# What to do
The pictures are to be left out, and all remaining data is to be transcribed exactly as it appears.

------ Data listing ------

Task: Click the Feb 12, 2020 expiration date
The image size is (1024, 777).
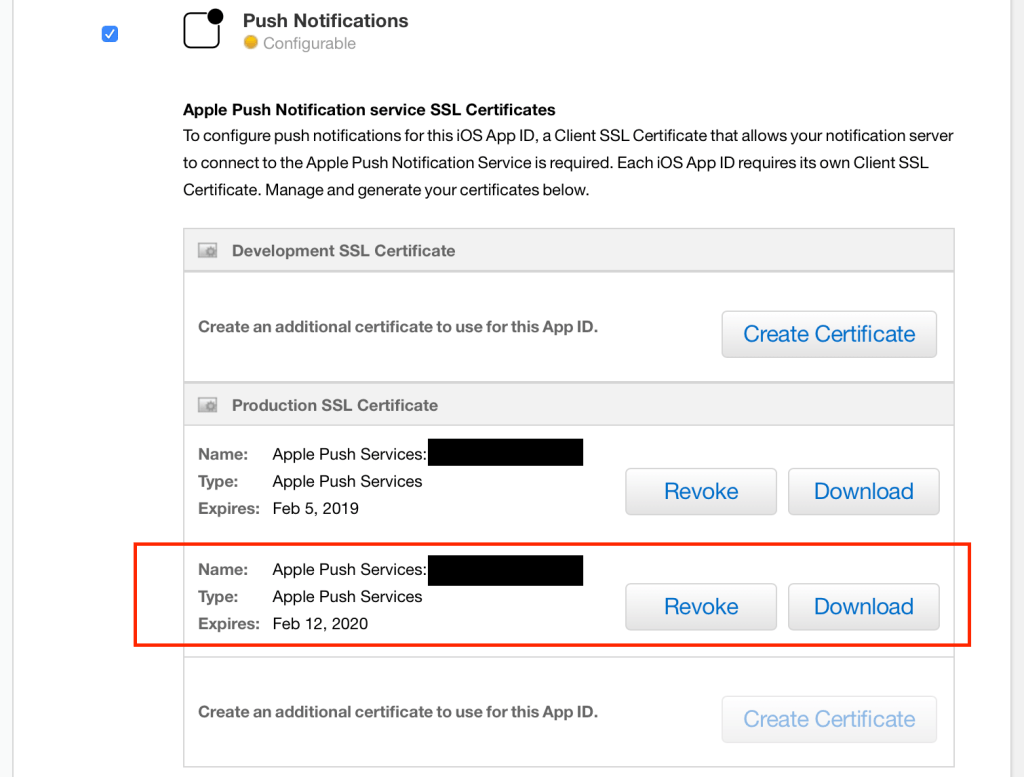Action: [320, 623]
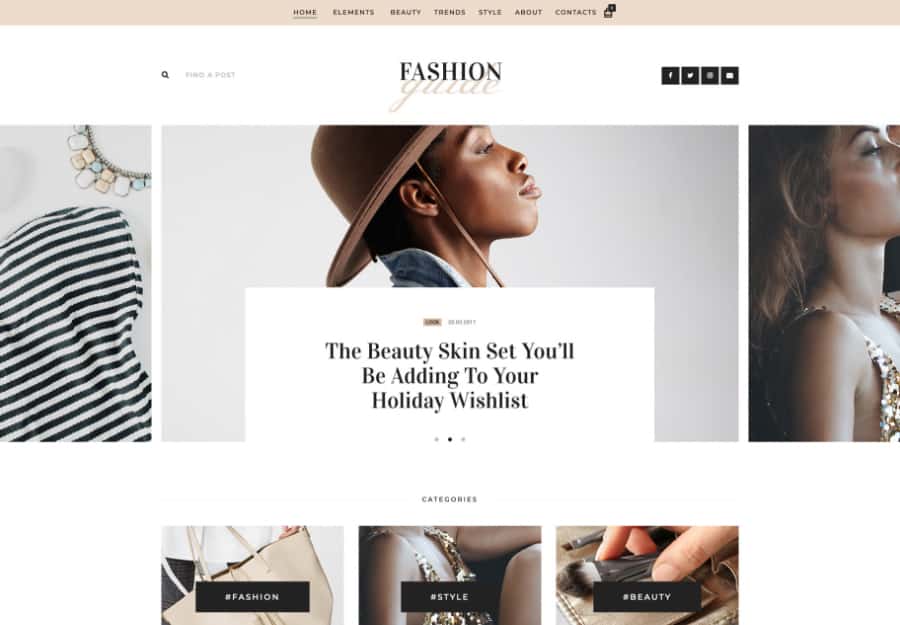
Task: Open the YouTube social icon
Action: [x=730, y=76]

------

# Written solution
Task: Click the Feb 12, 2020 expiration date
The image size is (1024, 777).
Action: [320, 623]
Task: Open the YouTube social icon
Action: [x=730, y=76]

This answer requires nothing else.